Classification: Miscellaneous anti-infective

See Also: See also Anti-Infectives .

Action/Kinetics: Inhibits the enzyme dihydrofolate reductase resulting in interference with thymidylate biosynthesis and inhibition of folate-dependent formyltransferases. This leads to inhibition of purine synthesis and disruption of DNA, RNA, and protein synthesis and ultimately cell death. Must be given with leucovorin to prevent serious or life-threatening complications, including bone marrow suppression, oral and GI mucosal ulceration, and renal and hepatic dysfunction. t 1/2: 11 hr. Highly bound to plasma protein and metabolized by the liver. Metabolites also appear to have an inhibitory effect on dihydrofolate reductase.

Uses: As alternative therapy with concurrent leucovorin for the treatment of moderate to severe Pneumocystis carinii pneumonia in immunocompromised clients. Treatment is indicated in clients with AIDS who are intolerant of or refractory to trimethoprim-sulfamethoxazole (TMP/SMZ) therapy or in whom this combination is contraindicated. Investigational: Treatment of non-small-cell lung, prostate, or colorectal cancer.

Contraindications: Hypersensitivity to trimetrexate, leucovorin, or methotrexate. Lactation.

Special Concerns: Use with caution in clients with impaired hematologic, renal, or hepatic function. Safety and efficacy have not been determined for clients less than 18 years of age for use in treating histologically confirmed PCP.

Side Effects: GI: N&V.; Hematologic: Neutropenia, thrombocytopenia, anemia. Hepatic: Hepatic toxicity manifested by increased ALT, AST, alkaline phosphatase, and bilirubin. Renal: Increased serum creatinine. Electrolytes: Hyponatremia, hypocalcemia.

Overdose Management: Symptoms: Primarily hematologic. Treatment: Discontinue trimetrexate and administer leucovorin at a dose of 40 mg/m ² q 6 hr for 3 days.
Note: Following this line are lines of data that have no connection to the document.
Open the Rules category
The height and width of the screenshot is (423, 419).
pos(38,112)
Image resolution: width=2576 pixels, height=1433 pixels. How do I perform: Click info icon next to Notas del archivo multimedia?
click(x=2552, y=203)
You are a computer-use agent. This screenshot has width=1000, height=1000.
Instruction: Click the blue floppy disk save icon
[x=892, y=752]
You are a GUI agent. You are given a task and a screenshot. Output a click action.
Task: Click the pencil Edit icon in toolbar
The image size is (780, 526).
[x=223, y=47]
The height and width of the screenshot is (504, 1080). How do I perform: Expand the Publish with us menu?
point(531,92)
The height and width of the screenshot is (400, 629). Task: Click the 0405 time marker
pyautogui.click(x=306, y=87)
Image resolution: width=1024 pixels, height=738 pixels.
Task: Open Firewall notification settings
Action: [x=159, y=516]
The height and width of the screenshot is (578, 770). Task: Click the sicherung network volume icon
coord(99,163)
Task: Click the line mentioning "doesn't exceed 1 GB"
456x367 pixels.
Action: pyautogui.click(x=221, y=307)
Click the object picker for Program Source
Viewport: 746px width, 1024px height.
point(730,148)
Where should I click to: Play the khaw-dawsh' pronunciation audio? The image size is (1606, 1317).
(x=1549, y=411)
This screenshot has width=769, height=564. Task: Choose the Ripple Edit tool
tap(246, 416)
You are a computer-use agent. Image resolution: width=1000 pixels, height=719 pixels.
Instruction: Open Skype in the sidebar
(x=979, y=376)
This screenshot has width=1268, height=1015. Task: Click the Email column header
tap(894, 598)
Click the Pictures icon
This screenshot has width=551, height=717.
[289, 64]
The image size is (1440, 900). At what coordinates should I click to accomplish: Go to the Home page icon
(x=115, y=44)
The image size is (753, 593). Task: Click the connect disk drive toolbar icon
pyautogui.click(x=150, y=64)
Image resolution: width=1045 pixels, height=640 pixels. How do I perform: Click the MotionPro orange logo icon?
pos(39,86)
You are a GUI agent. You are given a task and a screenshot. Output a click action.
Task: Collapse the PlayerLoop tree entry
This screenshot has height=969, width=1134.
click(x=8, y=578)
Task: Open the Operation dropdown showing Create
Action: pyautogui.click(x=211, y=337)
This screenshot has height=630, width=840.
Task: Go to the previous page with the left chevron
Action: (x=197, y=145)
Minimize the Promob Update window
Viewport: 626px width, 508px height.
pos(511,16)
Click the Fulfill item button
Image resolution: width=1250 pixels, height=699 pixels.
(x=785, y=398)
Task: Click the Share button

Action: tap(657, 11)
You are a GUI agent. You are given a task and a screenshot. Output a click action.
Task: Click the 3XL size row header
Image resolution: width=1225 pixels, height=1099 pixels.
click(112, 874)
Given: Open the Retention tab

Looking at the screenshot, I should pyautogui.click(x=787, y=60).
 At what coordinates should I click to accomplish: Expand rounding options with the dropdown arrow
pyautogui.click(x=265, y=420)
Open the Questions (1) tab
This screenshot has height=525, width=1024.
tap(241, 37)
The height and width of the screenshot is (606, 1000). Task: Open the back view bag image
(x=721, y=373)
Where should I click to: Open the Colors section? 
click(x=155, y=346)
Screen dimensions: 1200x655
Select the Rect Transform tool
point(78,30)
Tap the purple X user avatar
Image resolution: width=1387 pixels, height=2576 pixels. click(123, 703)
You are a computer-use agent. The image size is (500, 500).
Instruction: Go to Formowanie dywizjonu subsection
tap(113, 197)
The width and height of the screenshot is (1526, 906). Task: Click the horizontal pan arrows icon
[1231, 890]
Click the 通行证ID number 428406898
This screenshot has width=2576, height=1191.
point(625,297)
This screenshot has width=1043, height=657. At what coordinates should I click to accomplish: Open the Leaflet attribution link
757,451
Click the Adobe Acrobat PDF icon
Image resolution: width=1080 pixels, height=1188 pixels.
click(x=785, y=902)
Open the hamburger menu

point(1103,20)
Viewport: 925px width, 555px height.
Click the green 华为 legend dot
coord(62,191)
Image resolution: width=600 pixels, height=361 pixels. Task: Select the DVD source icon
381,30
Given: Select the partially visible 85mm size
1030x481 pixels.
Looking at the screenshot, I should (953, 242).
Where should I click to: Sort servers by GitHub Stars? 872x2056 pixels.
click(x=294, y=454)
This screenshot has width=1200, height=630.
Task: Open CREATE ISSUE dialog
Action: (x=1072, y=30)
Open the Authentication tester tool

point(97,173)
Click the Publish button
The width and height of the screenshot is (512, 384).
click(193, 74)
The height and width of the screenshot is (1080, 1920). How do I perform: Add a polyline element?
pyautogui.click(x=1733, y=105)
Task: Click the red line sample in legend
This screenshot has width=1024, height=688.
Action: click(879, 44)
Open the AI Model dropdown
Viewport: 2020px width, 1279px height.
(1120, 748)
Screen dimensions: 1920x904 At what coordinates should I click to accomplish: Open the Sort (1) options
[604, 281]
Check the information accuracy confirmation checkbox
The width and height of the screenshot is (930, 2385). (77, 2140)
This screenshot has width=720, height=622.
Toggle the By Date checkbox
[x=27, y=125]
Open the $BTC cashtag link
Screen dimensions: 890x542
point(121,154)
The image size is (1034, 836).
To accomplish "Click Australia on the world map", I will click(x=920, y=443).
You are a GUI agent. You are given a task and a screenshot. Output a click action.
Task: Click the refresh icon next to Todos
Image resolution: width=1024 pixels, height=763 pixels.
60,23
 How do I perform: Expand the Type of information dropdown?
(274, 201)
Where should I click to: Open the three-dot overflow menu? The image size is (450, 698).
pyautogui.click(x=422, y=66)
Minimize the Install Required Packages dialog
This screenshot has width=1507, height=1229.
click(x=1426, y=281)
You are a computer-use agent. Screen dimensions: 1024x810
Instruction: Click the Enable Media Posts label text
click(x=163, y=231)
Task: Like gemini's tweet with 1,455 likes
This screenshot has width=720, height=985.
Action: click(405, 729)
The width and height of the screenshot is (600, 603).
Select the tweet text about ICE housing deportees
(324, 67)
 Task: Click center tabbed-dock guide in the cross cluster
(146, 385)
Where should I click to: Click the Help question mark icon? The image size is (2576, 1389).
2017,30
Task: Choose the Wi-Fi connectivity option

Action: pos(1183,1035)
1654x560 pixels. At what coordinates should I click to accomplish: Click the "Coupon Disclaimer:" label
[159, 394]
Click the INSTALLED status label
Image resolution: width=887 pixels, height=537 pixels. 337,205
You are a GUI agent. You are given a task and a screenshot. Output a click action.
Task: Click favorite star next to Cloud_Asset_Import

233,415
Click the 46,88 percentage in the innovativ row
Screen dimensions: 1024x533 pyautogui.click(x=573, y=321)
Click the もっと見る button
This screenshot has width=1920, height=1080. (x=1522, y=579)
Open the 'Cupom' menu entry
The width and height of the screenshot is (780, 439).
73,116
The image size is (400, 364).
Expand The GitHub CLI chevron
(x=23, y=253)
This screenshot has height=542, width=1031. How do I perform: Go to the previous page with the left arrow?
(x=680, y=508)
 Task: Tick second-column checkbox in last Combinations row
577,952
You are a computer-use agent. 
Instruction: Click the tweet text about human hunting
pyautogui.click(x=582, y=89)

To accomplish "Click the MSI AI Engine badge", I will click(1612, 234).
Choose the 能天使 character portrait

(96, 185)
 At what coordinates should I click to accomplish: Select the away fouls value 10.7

Drug Interactions: Since trimetrexate is metabolized by the P-450 enzyme system in the liver, drugs that stimulate or inhibit this enzyme system may cause drug interactions that may alter plasma levels of trimetrexate (e.g., erythromycin, rifabutin, rifampin). Acetaminophen / May alter trimetrexate metabolite levels Cimetidine / May trimetrexate metabolism Clotrimazole / Trimetrexate metabolism Ketoconazole / Trimetrexate metabolism Miconazole / Trimetrexate metabolism

How Supplied: Powder for injection: 25 mg

Dosage
?IV Infusion
Pneumocystis carinii pneumonia.
Adults: 45 mg/m ² once daily by IV infusion over 60-90 min. Leucovorin is given IV at a dose of 20 mg/m ² over 5-10 min q 6 hr for a total daily dose of 80 mg/m ². Leucovorin may also be given orally in four doses of 20 mg/m ² spaced equally throughout the day (round the oral dose up to the next higher 25-mg increment). Doses of trimetrexate and leucovorin are modified depending on hematologic toxicity. If neutrophils are between 750 and 1,000/mm ³ and platelets between 50,000 and 75,000/mm ³, the dose of trimetrexate remains at 45 mg/m ² once daily but the dose of leucovorin is increased to 40 mg/m ² q 6 hr. If neutrophils are between 500 and 749/mm ³ and platelets between 25,000 and 49,999, the dose of trimetrexate is reduced to 22 mg/m ² once daily and the dose of leucovorin is 40 mg/m ² q 6 hr. If neutrophils are less than 500/mm ³ and platelets are less than 25,000/mm ³, trimetrexate is discontinued for 9 days with leucovorin still given at a dose of 40 mg/m ² q 6 hr; from days 10 to 21, interrupt trimetrexate for up to 96 hr.